**The problem**.
The copy should begin at the line containing "At what coordinates" and end with the last line below, every line exact and no picture included.
Input data: Begin
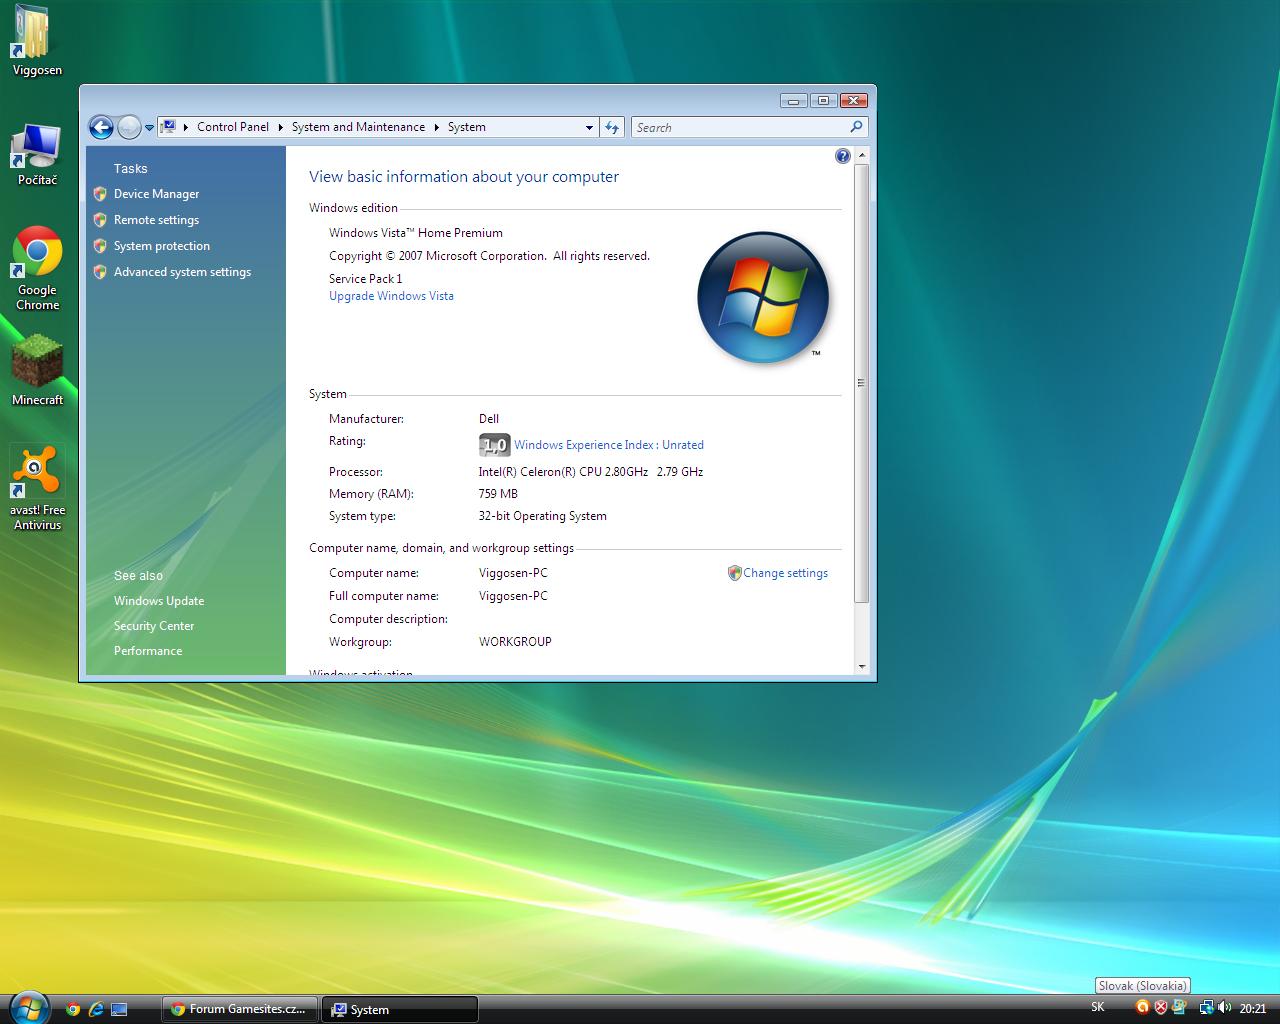The width and height of the screenshot is (1280, 1024).
Task: Expand the address bar history dropdown
Action: 589,127
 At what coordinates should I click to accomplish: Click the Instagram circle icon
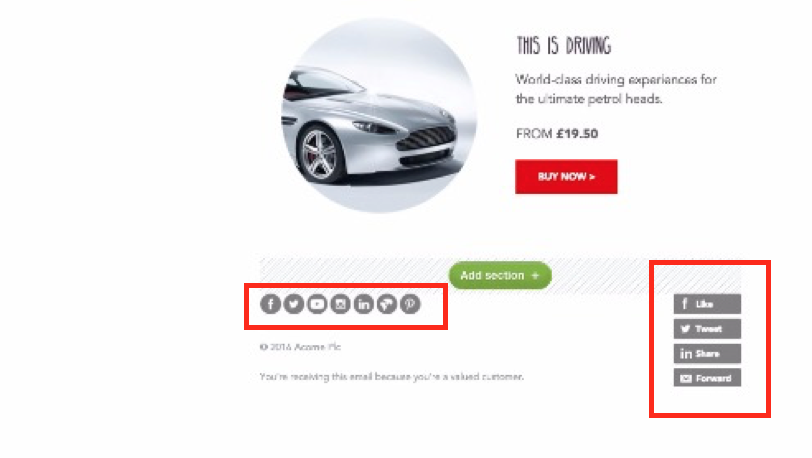tap(340, 304)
Input data: End
**Exercise solution**.
 At what coordinates should I click to accomplish: Click the Instagram circle icon
tap(340, 304)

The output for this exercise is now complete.